• _FRAGMENT DO PRZECZYTANIA_
------------------------------------------------------------

W ramach instrumentu zakupowego w związku z przeciwdziałaniem skutkom wystąpienia COVID-19 w kilku podmiotach ekonomii społecznej zostały zakupione usługi animacyjne i edukacyjne.

„Zaczęło się od zainteresowania średniowieczem” – wspomina Marta Górna z Fundacji artystyczno-eventowej Fantazmat. Wraz z przyjaciółmi ze studiów stworzyli grupę nieformalną, która w 2017 roku przekształciła się fundację. W najbliższym czasie zamierzają założyć przedsiębiorstwo społeczne. Realizują projekty edukacyjne i kulturalne, nie tylko związane z historią wieków średnich. Oczywiście ewoluują, bo zapotrzebowanie na tego typu zajęcia jest zróżnicowane. „Generalnie chodzi o uczenie przez zabawę, poprzez ciekawe interaktywne formy”. Im także pandemia pokrzyżowała plany. Niektóre projekty, jak ten dotyczący łucznictwa, musieli przenieść na jesień. W czasie izolacji brali udział w zajęciach on-line prowadzonych przez grupę teatralną Wodorost, która wyłoniła się podczas spotkań Fundacji. Uczestniczyli także w filmowym przygotowaniu gry miejskiej. Ale ostatni miesiąc wrócili do realu. Dla dzieci z placówek opiekuńczo-wychowawczych Fantazmat zorganizował „Lekcję żywej historii średniowiecznej”. Były to warsztaty lepienia gliny metodą wałeczkową, wykonywania  biżuterii,  tworzenia świec z węzy pszczelej. Uczyli o strojach średniowiecznych i bawili się z uczestnikami w gry i zabawy z epoki.

- Ale dla dzieci i młodzieży ważna była także możliwość zwykłej rozmowy o tym co lubią robić, jakie mają plany na przyszłość - opowiada Marta Górna.

------------------------------------------------------------

• _POKAZANE WIERSZE_
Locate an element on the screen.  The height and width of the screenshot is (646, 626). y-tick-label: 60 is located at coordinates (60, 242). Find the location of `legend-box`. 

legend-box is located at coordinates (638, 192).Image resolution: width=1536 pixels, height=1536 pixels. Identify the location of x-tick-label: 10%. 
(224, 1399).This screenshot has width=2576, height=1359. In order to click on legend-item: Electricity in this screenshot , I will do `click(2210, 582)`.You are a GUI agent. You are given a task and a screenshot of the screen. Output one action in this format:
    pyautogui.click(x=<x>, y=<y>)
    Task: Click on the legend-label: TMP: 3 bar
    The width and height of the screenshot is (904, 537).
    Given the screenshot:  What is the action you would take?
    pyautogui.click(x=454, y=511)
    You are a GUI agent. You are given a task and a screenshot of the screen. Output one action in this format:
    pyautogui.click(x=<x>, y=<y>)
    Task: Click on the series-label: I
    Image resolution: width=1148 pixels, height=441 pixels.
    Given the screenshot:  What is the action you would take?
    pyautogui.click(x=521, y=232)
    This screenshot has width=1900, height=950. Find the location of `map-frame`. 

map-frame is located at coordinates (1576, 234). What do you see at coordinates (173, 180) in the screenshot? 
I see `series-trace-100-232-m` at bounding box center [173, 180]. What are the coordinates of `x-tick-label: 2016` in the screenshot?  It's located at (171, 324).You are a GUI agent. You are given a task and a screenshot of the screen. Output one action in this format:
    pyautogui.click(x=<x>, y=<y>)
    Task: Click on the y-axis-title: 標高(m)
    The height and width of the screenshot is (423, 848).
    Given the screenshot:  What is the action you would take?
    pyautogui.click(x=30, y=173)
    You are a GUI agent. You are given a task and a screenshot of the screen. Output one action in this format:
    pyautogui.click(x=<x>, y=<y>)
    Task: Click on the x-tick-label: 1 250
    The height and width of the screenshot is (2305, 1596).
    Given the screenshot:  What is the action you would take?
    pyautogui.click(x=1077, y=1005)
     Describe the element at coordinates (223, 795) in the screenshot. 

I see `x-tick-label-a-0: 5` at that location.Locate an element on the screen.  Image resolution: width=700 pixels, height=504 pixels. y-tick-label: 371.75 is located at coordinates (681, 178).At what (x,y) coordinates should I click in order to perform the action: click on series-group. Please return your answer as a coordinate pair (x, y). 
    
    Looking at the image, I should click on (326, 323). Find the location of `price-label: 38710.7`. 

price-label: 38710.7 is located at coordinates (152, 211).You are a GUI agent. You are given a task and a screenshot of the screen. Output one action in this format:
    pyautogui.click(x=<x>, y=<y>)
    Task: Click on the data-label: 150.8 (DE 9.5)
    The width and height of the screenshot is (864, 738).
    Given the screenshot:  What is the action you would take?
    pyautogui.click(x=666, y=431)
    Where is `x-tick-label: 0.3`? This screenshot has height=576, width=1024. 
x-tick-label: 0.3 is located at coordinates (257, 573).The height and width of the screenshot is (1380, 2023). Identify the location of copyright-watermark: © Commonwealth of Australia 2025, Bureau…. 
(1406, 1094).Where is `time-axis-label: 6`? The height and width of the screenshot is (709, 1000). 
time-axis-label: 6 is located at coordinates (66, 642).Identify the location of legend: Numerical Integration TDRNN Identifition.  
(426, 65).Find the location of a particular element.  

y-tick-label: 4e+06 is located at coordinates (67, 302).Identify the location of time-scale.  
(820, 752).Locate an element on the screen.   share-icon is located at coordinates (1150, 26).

------------------------------------------------------------

• _DO ZROBIENIA_
1: Przepisz tekst o Fundacji Fantazmat od słów "W ramach instrumentu" aż do słów "animacyjne i edukacyjne." włącznie, zamieniając "usługi animacyjne i edukacyjne" na "usługi kulturalne i edukacyjne".
2: Wymień wszystkie rodzaje warsztatów, które według tekstu o Fundacji Fantazmat odbyły się podczas „Lekcji żywej historii średniowiecznej”.
3: Dopisz ciąg dalszy tekstu o Fundacji Fantazmat, zaczynając zaraz po jego ostatnim zdaniu.

• _ODPOWIEDZI PO KOLEI_
1:
W ramach instrumentu zakupowego w związku z przeciwdziałaniem skutkom wystąpienia COVID-19 w kilku podmiotach ekonomii społecznej zostały zakupione usługi kulturalne i edukacyjne.

2:
- lepienie gliny metodą wałeczkową
- wykonywanie biżuterii
- tworzenie świec z węzy pszczelej

3:
Takie zajęcia odbywają się w Szubinie, Sępólnie Krajeńskim i w Więcborku. Zorganizowanie  warsztatów było możliwe dzięki mechanizmowi wsparcia, który polega na zakupie przez OWES produktów i usług od PES i wykorzystanie ich przez różne podmioty na rzecz przeciwdziałania skutkom wystąpienia COVID-19. I nie muszą to być tylko środki ochrony lub  usługi związane z cateringiem czy opieką, ale też animacje kulturalno-edukacyjne.

Dzięki tym samym środkom rozbrzmiała muzyka w rodzinnym domu dziecka w Bydgoszczy, w Trzeciewnicy i w placówce opiekuńczo-wychowawczej w Nakle. Stowarzyszenie Get Up chce otworzyć młodych ludzi na świat muzyki.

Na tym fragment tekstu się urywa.